RNAT is a VPC-wide, region-scoped NAT service that automatically supports all Availability Zones—without needing multiple NAT gateways or public subnets.


Why RNAT Is a Game Changer

1. One NAT for the Whole Region

Instead of one NAT per AZ, RNAT gives you:

1 Regional NAT Gateway → All AZs Covered

No need to repeat NAT infrastructure for each AZ.


2. No Cross-AZ NAT Charges

Traffic no longer jumps AZs for NAT processing.

Everything is handled regionally → zero cross-AZ NAT charges.


3. Automatic Expansion Into New AZs

If traffic appears in a new Availability Zone, RNAT expands automatically.

No Terraform updates.
No additional NAT gateways.
No manual routing changes.


4. No Public Subnet Required

RNAT is not deployed inside a subnet.

You can delete your public subnet, and RNAT continues working.


5. Automatic Port & EIP Scaling

Under heavy traffic, RNAT automatically increases:

  • Connection capacity

  • Elastic IP count

  • Per-AZ presence

No admin intervention needed.


6. High Availability Built-In

RNAT inherently spans multiple AZs.

An AZ outage doesn’t take NAT down.


How I Tested RNAT (And What I Observed)

Here’s what I actually tried while experimenting:

✔ EC2s in multiple AZs all used the same RNAT IP

✔ deleting the public subnet did NOT break NAT

✔ RNAT expanded into unused AZs within ~20–60 mins

✔ Heavy traffic caused RNAT to add more EIPs dynamically

✔ No cross-AZ charges appeared in billing

The experience was shockingly smooth.


Step-by-Step: Creating a Regional NAT Gateway

This section includes visual guides so you can follow along easily.


🔹 Step 1 — Open NAT Gateway Console

Go to:

VPC Console → NAT Gateways → Create NAT Gateway


🔹 Step 2 — Select Availability Mode: REGIONAL

This is the most important option.

Choose:

This tells AWS you want a single NAT Gateway that spans the entire region.


🔹 Step 3 — Choose Your VPC & Elastic IP

You do not select a subnet (because RNAT is not tied to one).

Just pick:

  • VPC name

  • Elastic IP (automatic or custom)


🔹 Step 4 — Create the NAT Gateway

Click Create NAT Gateway.

Within seconds, RNAT is ready.


🔹 Step 5 — Update Private Subnet Route Tables

Route:

0.0.0.0/0 → Regional NAT Gateway

Done. Your workloads now use RNAT for outbound traffic.
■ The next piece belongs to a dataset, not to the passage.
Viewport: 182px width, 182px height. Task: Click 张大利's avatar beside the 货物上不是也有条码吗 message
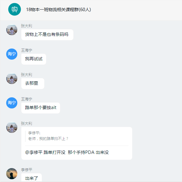coord(12,30)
How RNAT Solves NAT Cost and Complexity Issues

Let’s compare the two architectures.


🆚 Traditional Zonal NAT vs Regional NAT

Traditional NAT (Before)

AZ-a → NAT A → IGW  
AZ-b → NAT B → IGW  
AZ-c → NAT C → IGW

Problems:

  • 3 NAT gateways minimum

  • 3 public subnets

  • Cross-AZ charges

  • AZ-specific routing

  • High cost


Regional NAT (Now)

ALL private subnets → 1 RNAT → IGW

Benefits:

  • Only 1 NAT required

  • No cross-AZ charges

  • No public subnets required

  • Auto-expands to new AZs

  • Greatly simplified routing


Where RNAT Fits Best

RNAT is ideal for:

  • Modern multi-AZ microservices

  • Private-only VPC designs

  • Highly secure architectures

  • Environments with heavy S3/SSM usage

  • Teams wanting fewer moving parts

  • Cost-optimized cloud networks

It simplifies almost everything.


Final Thoughts: RNAT Is the Future of NAT in AWS

After researching and testing RNAT extensively, here’s my honest conclusion:

Regional NAT Gateway is the most meaningful improvement to VPC egress in years.
It simplifies design, reduces cost, and adds resilience—all at once.

If you're planning a new VPC or modernizing an existing one, RNAT should be the default choice.